## Goal a
From the letter on Brecht, write out the passage starting at "Was it the kings" and ending at "Alexander conquered India.", swapping "masons" for "builders".

## Source text
⟨

Brecht 101 (NPM, 4.15.22)

Dear Ruthie,

Have you ever read Brecht?

He was one of my influences —I stole a couple of lines from “A Worker Reads History” and used them at the end of “A Mindful Rant for the P.M. and Co.” in We Inter-Are.   

I’ve included a couple of my  pieces after the Brecht poems.

I admit it, I imitated him, which reminds me of a book I think you would enjoy, Scott Newstok’s How to Think Like Shakespeare: Lessons from a  Renaissance Education

Bertolt Brecht
A Worker Reads History

Who built the seven gates of Thebes?
The books are filled with names of kings.
Was it the kings who hauled the craggy blocks of stone?
And Babylon, so many times destroyed.
Who built the city up each time? In which of Lima’s houses,
That city glittering with gold, lived those who built it?
In the evening when the Chinese wall was finished
Where did the masons go? Imperial Rome
Is full of arcs of triumph. Who reared them up? Over whom
Did the Caesars triumph? Byzantium lives in song.
Were all her dwellings palaces? And even in Atlantis of the legend
The night the seas rushed in,
The drowning men still bellowed for their slaves.

Young Alexander conquered India.
He alone?
Caesar beat the Gauls.
Was there not even a cook in his army?
Phillip of Spain wept as his fleet
was sunk and destroyed. Were there no other tears?
Frederick the Greek triumphed in the Seven Years War.
Who triumphed with him?

Each page a victory
At whose expense the victory ball?
Every ten years a great man,
Who paid the piper?

So many particulars.
So many questions. 

Bertolt Brecht
General, Your Tank is a Powerful Vehicle

General, your tank is a powerful vehicle 
It smashes down forests and crushes a hundred men.
But it has one defect:
It needs a driver.

⟩

(Lines of data)

⟨

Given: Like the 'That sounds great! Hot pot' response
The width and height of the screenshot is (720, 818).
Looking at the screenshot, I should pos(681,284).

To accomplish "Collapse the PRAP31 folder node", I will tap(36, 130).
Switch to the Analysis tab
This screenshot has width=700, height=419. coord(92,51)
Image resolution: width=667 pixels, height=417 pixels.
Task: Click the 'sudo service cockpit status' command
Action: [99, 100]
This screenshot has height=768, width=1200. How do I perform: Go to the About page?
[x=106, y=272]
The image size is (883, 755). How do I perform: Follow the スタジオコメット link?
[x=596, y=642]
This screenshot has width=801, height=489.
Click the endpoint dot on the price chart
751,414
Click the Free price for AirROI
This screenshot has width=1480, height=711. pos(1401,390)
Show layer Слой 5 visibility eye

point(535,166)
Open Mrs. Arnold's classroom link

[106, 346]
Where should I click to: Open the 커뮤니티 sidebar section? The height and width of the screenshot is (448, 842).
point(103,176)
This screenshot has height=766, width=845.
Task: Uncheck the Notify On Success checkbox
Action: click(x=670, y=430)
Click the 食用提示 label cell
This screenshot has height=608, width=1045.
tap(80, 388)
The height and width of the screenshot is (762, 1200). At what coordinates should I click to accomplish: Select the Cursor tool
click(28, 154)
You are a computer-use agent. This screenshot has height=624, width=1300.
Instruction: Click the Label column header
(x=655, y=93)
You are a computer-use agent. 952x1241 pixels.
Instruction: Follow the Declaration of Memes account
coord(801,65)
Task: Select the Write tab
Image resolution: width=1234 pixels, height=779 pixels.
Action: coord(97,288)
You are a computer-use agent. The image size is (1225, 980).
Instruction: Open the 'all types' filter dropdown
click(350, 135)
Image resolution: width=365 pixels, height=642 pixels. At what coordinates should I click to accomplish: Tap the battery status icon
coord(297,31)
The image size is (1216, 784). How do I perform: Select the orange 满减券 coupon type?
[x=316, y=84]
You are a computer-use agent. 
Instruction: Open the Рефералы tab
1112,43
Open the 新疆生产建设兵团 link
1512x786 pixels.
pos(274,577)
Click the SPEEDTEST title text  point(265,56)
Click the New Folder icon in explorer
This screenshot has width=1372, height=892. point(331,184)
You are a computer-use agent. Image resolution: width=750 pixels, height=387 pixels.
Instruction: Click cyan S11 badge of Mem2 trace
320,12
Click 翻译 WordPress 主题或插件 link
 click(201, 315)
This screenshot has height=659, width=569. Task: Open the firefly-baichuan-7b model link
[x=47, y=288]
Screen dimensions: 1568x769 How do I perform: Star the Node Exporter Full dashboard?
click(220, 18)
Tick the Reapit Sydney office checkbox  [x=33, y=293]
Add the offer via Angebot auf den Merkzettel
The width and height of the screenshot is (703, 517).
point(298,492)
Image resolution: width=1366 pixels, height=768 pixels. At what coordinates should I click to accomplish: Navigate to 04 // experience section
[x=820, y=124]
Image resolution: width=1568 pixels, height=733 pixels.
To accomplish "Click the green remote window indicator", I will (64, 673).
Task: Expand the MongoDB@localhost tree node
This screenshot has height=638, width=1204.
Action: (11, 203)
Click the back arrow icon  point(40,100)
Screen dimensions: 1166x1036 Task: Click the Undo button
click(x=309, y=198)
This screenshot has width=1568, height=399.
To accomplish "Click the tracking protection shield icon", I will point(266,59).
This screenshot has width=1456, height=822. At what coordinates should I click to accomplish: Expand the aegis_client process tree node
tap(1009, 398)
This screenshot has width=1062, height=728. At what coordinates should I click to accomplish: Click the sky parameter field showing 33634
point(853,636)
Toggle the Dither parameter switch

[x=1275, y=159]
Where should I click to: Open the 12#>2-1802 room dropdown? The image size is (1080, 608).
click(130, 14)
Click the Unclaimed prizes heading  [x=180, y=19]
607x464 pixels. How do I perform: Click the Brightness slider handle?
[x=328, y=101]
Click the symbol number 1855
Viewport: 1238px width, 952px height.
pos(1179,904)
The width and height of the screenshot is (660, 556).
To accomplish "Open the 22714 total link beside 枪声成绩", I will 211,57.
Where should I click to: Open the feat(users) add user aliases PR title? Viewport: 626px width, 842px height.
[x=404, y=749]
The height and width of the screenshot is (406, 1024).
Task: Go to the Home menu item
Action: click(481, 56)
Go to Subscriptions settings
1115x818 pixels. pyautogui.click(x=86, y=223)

⟩

## Goal b
Output the rows exactly as they appear, starting at the first row and ending at the line that contains "will tap(36, 130).", with both ends included.

## Task result a
Was it the kings who hauled the craggy blocks of stone?
And Babylon, so many times destroyed.
Who built the city up each time? In which of Lima’s houses,
That city glittering with gold, lived those who built it?
In the evening when the Chinese wall was finished
Where did the builders go? Imperial Rome
Is full of arcs of triumph. Who reared them up? Over whom
Did the Caesars triumph? Byzantium lives in song.
Were all her dwellings palaces? And even in Atlantis of the legend
The night the seas rushed in,
The drowning men still bellowed for their slaves.

Young Alexander conquered India.

## Task result b
Given: Like the 'That sounds great! Hot pot' response
The width and height of the screenshot is (720, 818).
Looking at the screenshot, I should pos(681,284).

To accomplish "Collapse the PRAP31 folder node", I will tap(36, 130).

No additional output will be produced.